I wasn’t your *typical* healing type.
You’d rarely find me in a yoga studio, I’d never been to a woman’s circle and I’d rolled my eyes a fair few times at the elaborate promises of manifestation coaches and self-appointed gurus on Instagram. But this? It couldn't have been more different.
During a sound bath for my course, I had an experience that well and truly blasted any of the scepticism out of me. I had such a profound and impactful emotional response that I was overcome by tears and could not stop. I wailed like I was a little girl. Everything from the past decade was there, unable to ignore. And with the support of my amazing tutor, I started to process it, bit by bit, in my own way.

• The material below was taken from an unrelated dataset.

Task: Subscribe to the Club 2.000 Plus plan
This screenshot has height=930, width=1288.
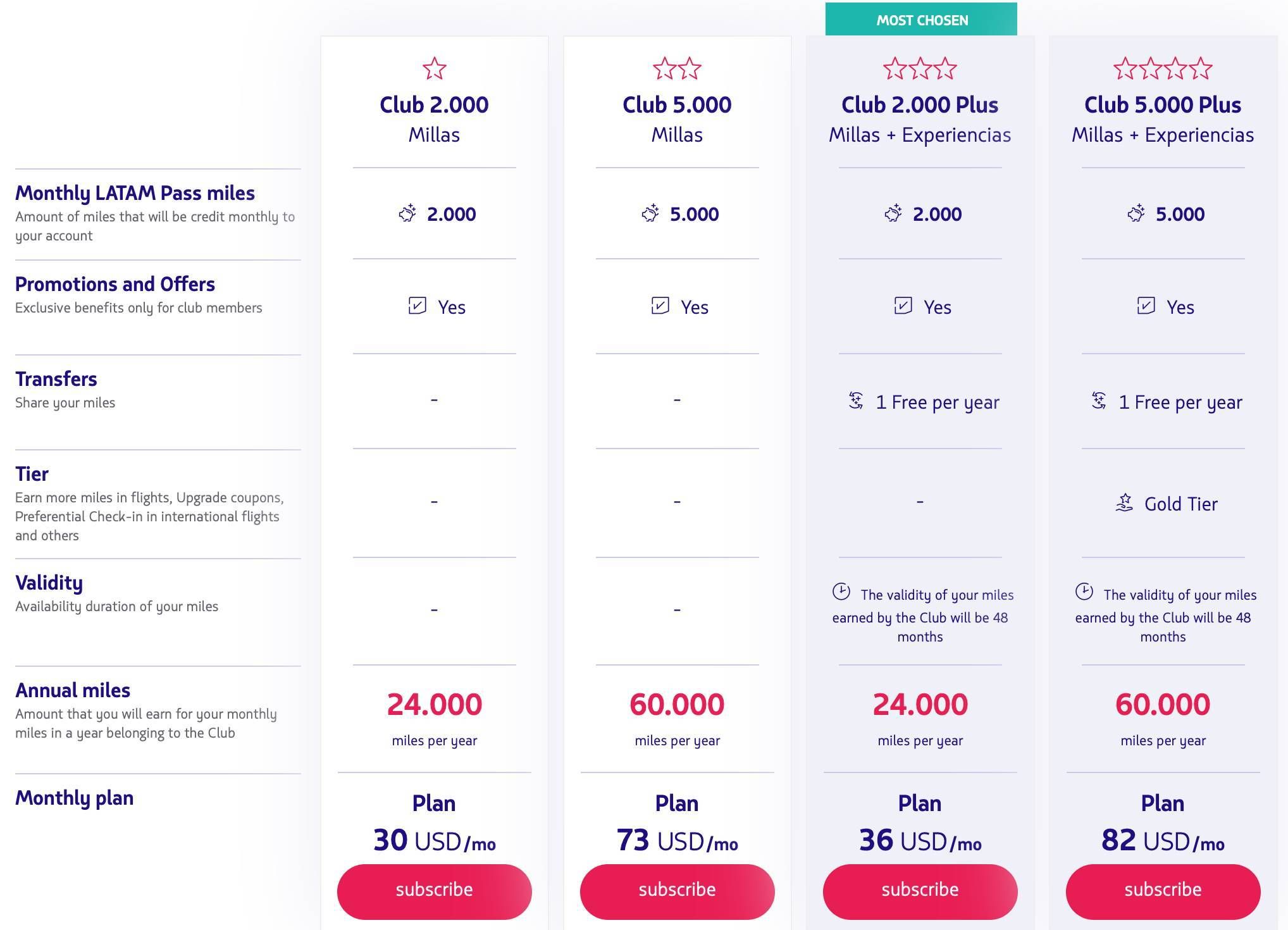Action: click(x=920, y=891)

Through sound therapy, my body and mind slowly started to unravel and shift the trauma that had been unknowingly dictating my life for years. I learnt about the darkest parts of myself and the reasons I was who I was. I peeled away all of those messy layers and learnt to love them all. I set the wildest parts of my inner self free.
I felt more energised than I’d ever been; it was as if the fog had lifted.
It empowered me to start making the adjustments that would ultimately lead to transformative changes. It gave me a new community, a new way of seeing the world and a new love to share. I’d once again found my magic.
Now, I’m still that wild curly haired, free spirited person walking into everything with a big smile and an open heart. Life continues to have its ups and downs. The difference is that I now lean into each and every one of them, sit with them and allow my understanding of the world through sound - and myself - help me navigate all other worlds.
I feel it all because feelings are to be felt.
That’s why I’ve made it my mission to use my voice - in all of its different forms - to share the power of sound so that I can bring it to those who may not have felt able to reach it before.
You’ll find me based in North Yorkshire.
Sound therapy is a relatively new concept here, and it’s my dream to make it as accessible as possible so people from all walks of life, can benefit from it.